Similar cases across the Middle East—from Tunisia to Egypt to Jordan to Bahrain—show how international assistance can shape authoritarianism. Dictators do not prefer mass mobilization over the cheaper and easier option of repression, but they will choose it if the only other option is their demise. Intuitively, this makes sense: authoritarianism celebrates inequality between the ruling elite and everyone else, so it would take dire circumstances indeed to force those in power to climb down and negotiate with the masses.
And timing matters. New states face critical moments at their founding, when rulers stumble, opposition simmers, and uncertainty rules. At this point, external support can influence the types of institutional policies that will flavor decades of future development: what parties or councils are established, what industrial programs are initiated, how big a military is built, and so forth. The more deeply involved great powers become, the more likely such policies will be extremely repressive, disconnected from popular input, and eventually backfire. For instance, many Middle Eastern states enacted land reform in the 1960s, but for different reasons: whereas the newly independent Moroccan government sought to redistribute land in the countryside to create a new base of rural supporters in the 1960s, the U.S.-backed Pahlavi regime did so primarily to destroy the aristocratic landowning elite, which it began perceiving as a threat. By contrast, hegemonic backing matters far less when crises strike decades later. In 1979, the Shah’s regime ended not because it lacked American support but because it lacked Iranian support. Great powers cannot immunize their clients from overthrow.
For policymakers, the relationship between foreign aid and regime durability also teaches a powerful lesson about short-term stability. Diplomatic, economic, and military aid can keep a regime afloat, but it can also leave a destructive legacy of the very instability it was intended to counteract. Post-occupation Iraq and Afghanistan are cases in point, in which new governments temporarily beat back insurgencies thanks to massive U.S. support, but, precisely because of those victories, felt little pressure to reach out and bargain with the sectarian and ethnic communities fueling the unrest. The result: Iraq and Afghanistan are fractured states, where internal splits make a mockery of the national authority claimed by their elected officials.

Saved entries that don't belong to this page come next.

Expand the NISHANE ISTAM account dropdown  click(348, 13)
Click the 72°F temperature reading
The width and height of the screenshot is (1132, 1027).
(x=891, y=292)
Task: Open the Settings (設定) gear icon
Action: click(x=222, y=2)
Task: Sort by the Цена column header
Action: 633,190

Even today, hegemons continue to bolster client regimes when their stability is deemed vital to their strategic interests. U.S. embassies still loom large in countries such as Iraq, Jordan, and Kuwait. The French have their hands in Algeria, Morocco, and much of West Africa. China is creating new allies in East Africa, and also sponsoring Asian autocracies such as North Korea, Turkmenistan, and Vietnam. Russia’s old and new client states—Belarus, Syria, and Ukraine—find themselves under the shadow of a restless Moscow. In all of these relationships, both patron and client would be better off by recalling the lessons of history: Helping can hurt.